* [Given instruction]: Please return the lines below word for word, without changing anything.

* [Provided entries]:

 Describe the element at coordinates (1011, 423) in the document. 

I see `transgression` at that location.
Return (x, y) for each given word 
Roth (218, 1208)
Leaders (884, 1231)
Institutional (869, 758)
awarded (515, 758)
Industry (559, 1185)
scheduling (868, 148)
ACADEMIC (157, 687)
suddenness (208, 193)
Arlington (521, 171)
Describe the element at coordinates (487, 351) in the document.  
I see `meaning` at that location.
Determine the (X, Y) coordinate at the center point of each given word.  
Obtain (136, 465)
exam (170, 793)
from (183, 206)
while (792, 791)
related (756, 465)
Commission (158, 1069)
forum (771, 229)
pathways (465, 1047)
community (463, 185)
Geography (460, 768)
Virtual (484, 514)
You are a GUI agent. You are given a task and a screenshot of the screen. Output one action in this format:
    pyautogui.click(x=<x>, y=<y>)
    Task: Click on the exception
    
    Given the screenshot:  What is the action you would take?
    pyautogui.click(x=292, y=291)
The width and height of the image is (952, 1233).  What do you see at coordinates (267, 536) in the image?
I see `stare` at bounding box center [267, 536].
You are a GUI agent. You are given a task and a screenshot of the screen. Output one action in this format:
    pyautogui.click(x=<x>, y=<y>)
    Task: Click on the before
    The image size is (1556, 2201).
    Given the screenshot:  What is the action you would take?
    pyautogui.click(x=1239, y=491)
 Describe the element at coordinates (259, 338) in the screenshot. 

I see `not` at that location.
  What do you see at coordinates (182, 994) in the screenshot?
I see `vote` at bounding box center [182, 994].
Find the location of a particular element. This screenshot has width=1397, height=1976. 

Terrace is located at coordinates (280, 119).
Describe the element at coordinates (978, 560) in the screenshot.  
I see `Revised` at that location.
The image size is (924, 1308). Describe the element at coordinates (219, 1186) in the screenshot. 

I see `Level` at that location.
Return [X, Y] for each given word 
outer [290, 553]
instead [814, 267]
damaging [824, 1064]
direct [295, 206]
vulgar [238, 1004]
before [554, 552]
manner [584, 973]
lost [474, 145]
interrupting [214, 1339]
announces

* [The answer]:
 Describe the element at coordinates (1011, 423) in the document. 

I see `transgression` at that location.
Return (x, y) for each given word 
Roth (218, 1208)
Leaders (884, 1231)
Institutional (869, 758)
awarded (515, 758)
Industry (559, 1185)
scheduling (868, 148)
ACADEMIC (157, 687)
suddenness (208, 193)
Arlington (521, 171)
Describe the element at coordinates (487, 351) in the document.  
I see `meaning` at that location.
Determine the (X, Y) coordinate at the center point of each given word.  
Obtain (136, 465)
exam (170, 793)
from (183, 206)
while (792, 791)
related (756, 465)
Commission (158, 1069)
forum (771, 229)
pathways (465, 1047)
community (463, 185)
Geography (460, 768)
Virtual (484, 514)
You are a GUI agent. You are given a task and a screenshot of the screen. Output one action in this format:
    pyautogui.click(x=<x>, y=<y>)
    Task: Click on the exception
    
    Given the screenshot:  What is the action you would take?
    pyautogui.click(x=292, y=291)
The width and height of the image is (952, 1233).  What do you see at coordinates (267, 536) in the image?
I see `stare` at bounding box center [267, 536].
You are a GUI agent. You are given a task and a screenshot of the screen. Output one action in this format:
    pyautogui.click(x=<x>, y=<y>)
    Task: Click on the before
    The image size is (1556, 2201).
    Given the screenshot:  What is the action you would take?
    pyautogui.click(x=1239, y=491)
 Describe the element at coordinates (259, 338) in the screenshot. 

I see `not` at that location.
  What do you see at coordinates (182, 994) in the screenshot?
I see `vote` at bounding box center [182, 994].
Find the location of a particular element. This screenshot has width=1397, height=1976. 

Terrace is located at coordinates (280, 119).
Describe the element at coordinates (978, 560) in the screenshot.  
I see `Revised` at that location.
The image size is (924, 1308). Describe the element at coordinates (219, 1186) in the screenshot. 

I see `Level` at that location.
Return [X, Y] for each given word 
outer [290, 553]
instead [814, 267]
damaging [824, 1064]
direct [295, 206]
vulgar [238, 1004]
before [554, 552]
manner [584, 973]
lost [474, 145]
interrupting [214, 1339]
announces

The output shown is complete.